Côté producteurs, la réforme de la filière progresse en Côte d’Ivoire avec la nomination mardi, à l’unanimité, du représentant de la présidence de la République, Lambert Kouassi Konan, comme président du conseil d’administration du nouveau Conseil du café-cacao. Celui-ci a été institué par décret présidentiel le 20 janvier. A noter que Lambert Kuassi Konan a été ministre de l’Agriculture dans le gouvernement dirigé de 1990 à 1993 par Alassane Ouattara.
Toujours en Côte d’Ivoire, les exportations ont totalisé 495 245 t du démarrage de la campagne au 15 janvier, soit 6% de mois qu’un an auparavant, selon les autorités ivoiriennes. Les arrivages aux ports de San Pedro et d’Abidjan ont totalisé, quant à eux, 789 322 t, soit sensiblement les mêmes volumes que sur la même période la campagne dernière (793 772 t).
La Côte d’Ivoire où c’est toujours le bras de fer entre les principales entreprises exportatrices, les industries locales, filiales des grandes multinationales (ADM, Cargill, Barry Callebaut, Nestlé), et les autorités, les premières dénonçant les avantages fiscaux des secondes. Ceci pourrait compromettre la mise en place de la réforme cacaoyère qui tend à accorder un prix minimum garanti plus élevé aux planteurs et les ventes à terme électroniques de la récolte 2012/13.
Les achats au Ghana ont atteint 632 869 t au 12 janvier, en hausse de 5,5% par rapport à la même période en 2010/11.

Café. La force du dollar face à l’euro hier a fait glisser de 1,5% l’Arabica coté à New York à $ 2,172 la livre. La tendance était déjà baissière sur ce marché après que les traders aient constaté en début de semaine que la position nette courte des spéculateurs avait fortement baissé. Ceci a déclenché des ordres automatiques de vente sur le marché, d’où la baisse des cours. L’écart entre l’Arabica et le Robusta a donc diminué d’autant plus que le marché de l’Arabica a été calme cette semaine avec des offres de Colombie qui se raréfient et peut d’intérêt manifesté pour le Brésil spot.
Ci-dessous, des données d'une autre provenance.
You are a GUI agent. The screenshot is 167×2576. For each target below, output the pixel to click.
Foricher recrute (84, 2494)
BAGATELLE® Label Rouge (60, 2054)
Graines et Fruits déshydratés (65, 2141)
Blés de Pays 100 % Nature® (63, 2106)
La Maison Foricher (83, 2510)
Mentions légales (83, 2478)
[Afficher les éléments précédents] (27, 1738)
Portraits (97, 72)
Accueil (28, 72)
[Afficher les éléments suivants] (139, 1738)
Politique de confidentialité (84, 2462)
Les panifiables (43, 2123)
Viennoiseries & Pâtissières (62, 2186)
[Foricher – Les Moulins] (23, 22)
Le nouvel an chinois a suscité une forte demande pour les Robusta africains. ”Offerts à des différentiels plus attractifs que le Vietnam dans un premier temps, la demande est telle que les offres s’amenuisent”, souligne un trader. ”Les prix de ceux d’Afrique de l’Est (Ouganda, Tanzanie, etc..) restent prohibitifs. L’activité en spot Europe reste soutenue et concentrée sur le Vietnam et l’Indonésie à Anvers, avec quasiment plus d’offres d’autres origines sinon des cafés arrivés il ya 5 à 10 ans, ce qui risque des poser des problèmes de qualité pour la sacherie.
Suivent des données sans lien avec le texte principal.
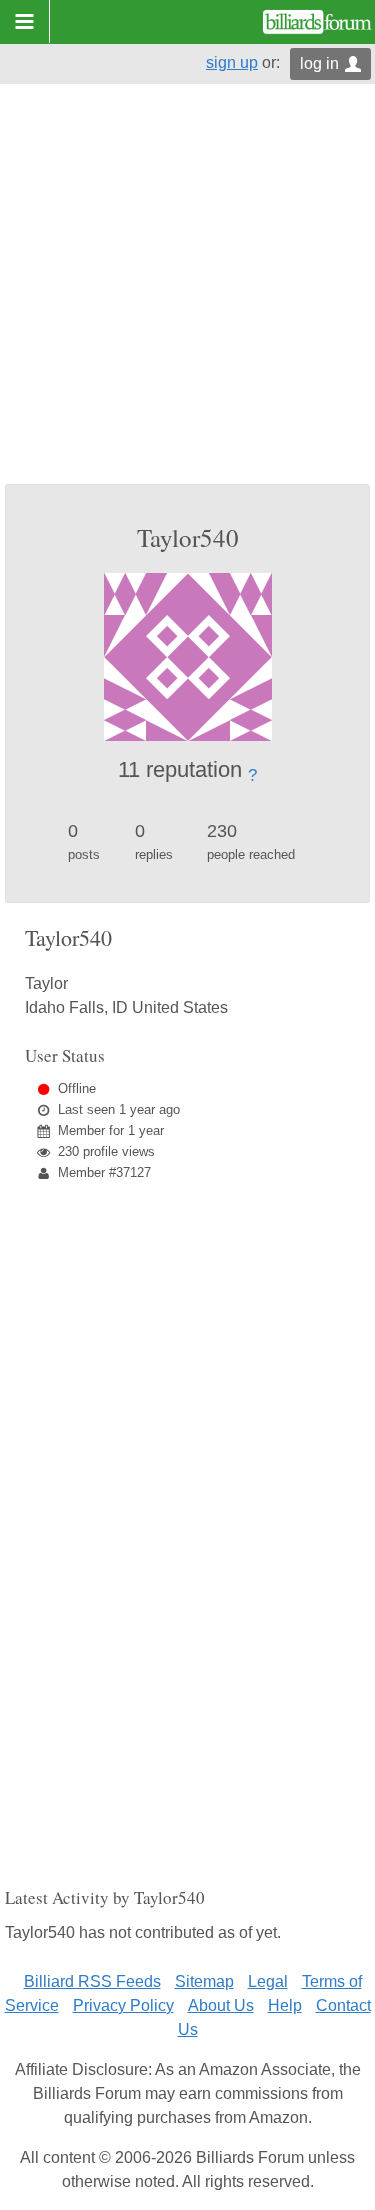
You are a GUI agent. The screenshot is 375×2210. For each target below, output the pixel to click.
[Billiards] (317, 22)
Selon un sondage Reuters, l’Arabica devrait gagner 1,4% cette année mais demeurerait en dessous du pic atteint l’année dernière, un plus haut en 14 ans, car les perspectives sombres sur l’économie mondiale pourrait prendre le pas sur la situation déficitaire du marché. Et certains fondamentaux sont baissiers : une production en hausse dans des pays majeurs comme le Brésil et le Vietnam, la crise de la dette en Europe, un dollar plus fort, des pluies en Amérique centrale, etc. La demande mondiale (135 millions de sacs de 60 kg, selon un sondage effectué par Reuters) devrait dépasser l’offre d’environ un million de sacs (133,25 Ms durant la campagne actuelle jusqu’en septembre 2012), mais beaucoup dépend en fait de l’économie européenne. Toujours selon ce sondage, le Brésil produirait 55 Ms en 2012/13 contre 43,48 Ms en 2011/12 et le numéro deux mondial, producteur de Robusta, le Vietnam, produirait 20,665 Ms selon ce sondage, soit plus que les 18,5 Ms estimés par l’Organisation internationale du café, et davantage que les 19,47 Ms de 2010/11. 2011/12, campagne où l’Ethiopie s’inscrit au troisième plan mondial, supplantant la Colombie.
Côté consommation, le Brésil ne cesse de prendre des galons et certains se demandent si à terme le pays ne dépassera pas les Etats-Unis, premier consommateur mondial traditionnel. A noter qu’à partir de mars 2013, les cafés du Brésil pourront s’échanger sur le marché à terme de New York dans le cadre du contrat C. Ceci est, sans conteste, une reconnaissance des efforts en terme de qualité faits par les Brésiliens durant toutes ces dernières années.
Durant la semaine, le grade AA aux ventes aux enchères de Nairobi ont fait un bond à $ 526 le sac de 50 kg contre $ 442 la semaine dernière, avec des volumes vendus également en hausse, à l’instar des ventes de Robusta et d’Arabica en Tanzanie où là aussi les volumes trouvant preneurs ont été plus importants.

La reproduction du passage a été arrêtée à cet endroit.